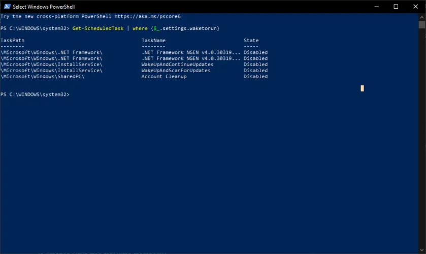The width and height of the screenshot is (426, 254).
Task: Maximize the PowerShell window
Action: coord(396,6)
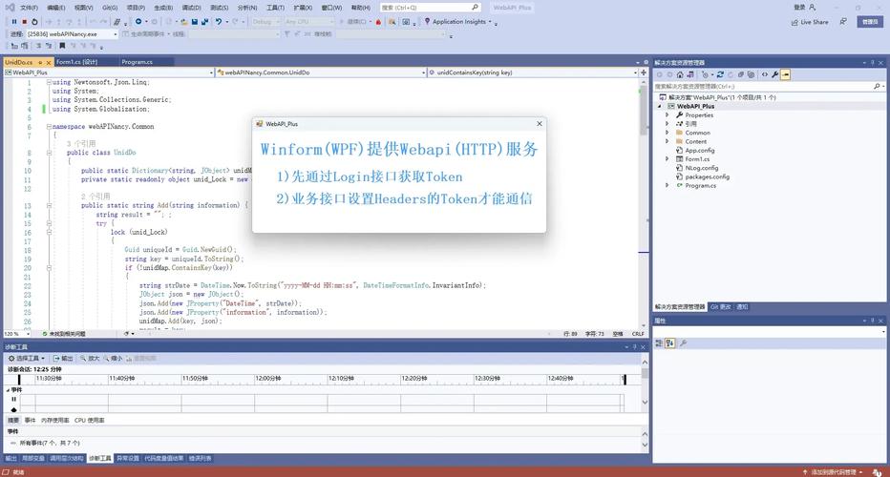This screenshot has width=890, height=477.
Task: Expand the Common folder in Solution Explorer
Action: click(x=669, y=133)

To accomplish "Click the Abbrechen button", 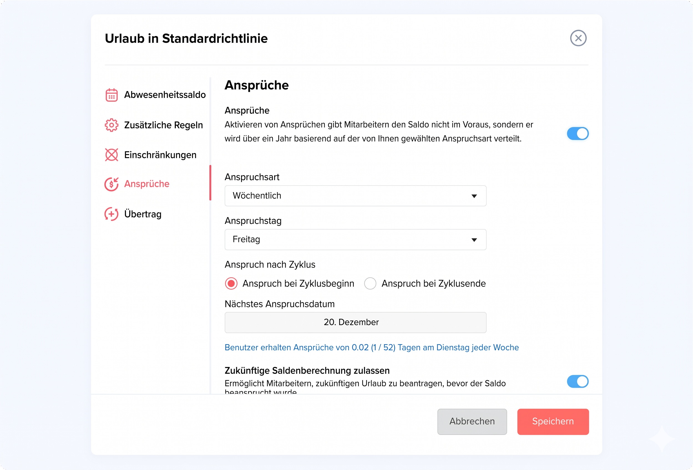I will click(x=472, y=421).
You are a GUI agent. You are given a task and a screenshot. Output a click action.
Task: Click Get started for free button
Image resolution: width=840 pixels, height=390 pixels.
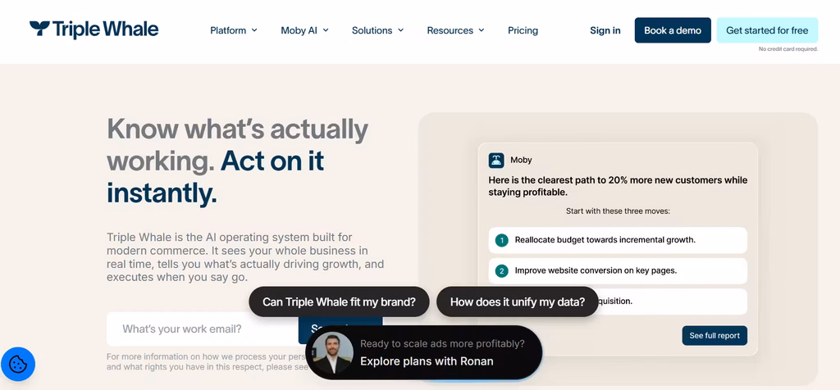coord(767,30)
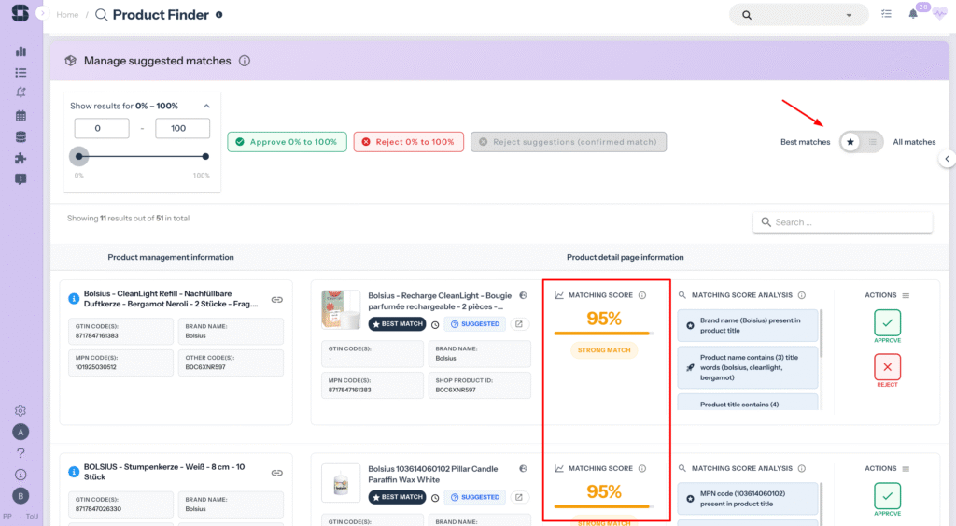Toggle between Best matches and All matches
Viewport: 956px width, 526px height.
click(861, 142)
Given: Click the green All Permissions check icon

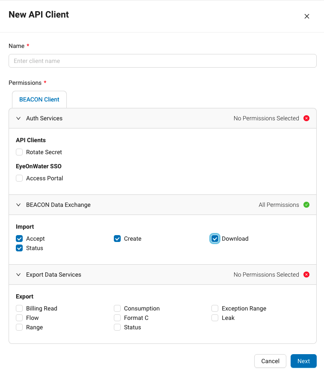Looking at the screenshot, I should pos(306,205).
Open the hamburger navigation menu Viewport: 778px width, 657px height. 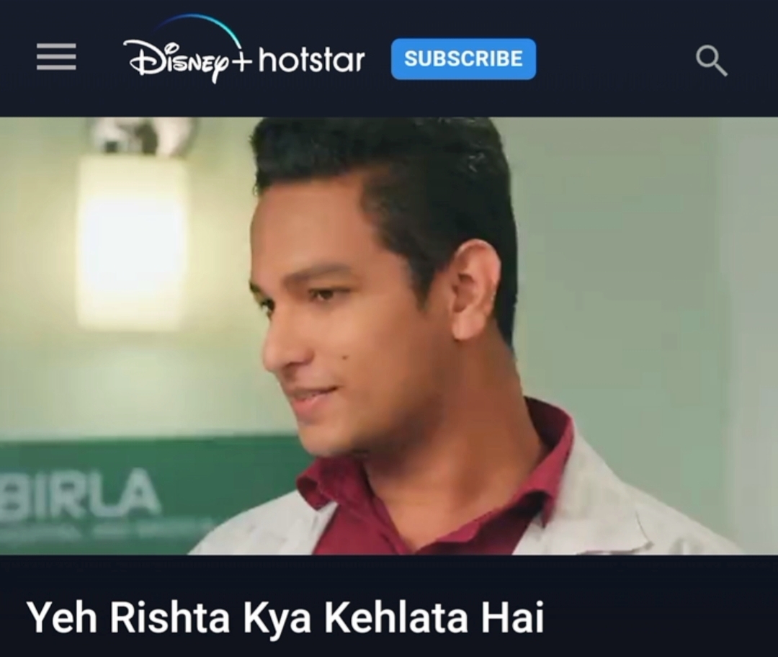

+++

Find the line that contains "Task: Click Get started for free button", then write out that line and every line after it through the end of the records, exactly. Leave the pictures out.

Task: Click Get started for free button
Image resolution: width=840 pixels, height=390 pixels.
coord(767,30)
Toggle between Best matches and All matches
Viewport: 956px width, 526px height.
click(861, 142)
Given: Click the green All Permissions check icon

Looking at the screenshot, I should pos(306,205).
Open the hamburger navigation menu Viewport: 778px width, 657px height. 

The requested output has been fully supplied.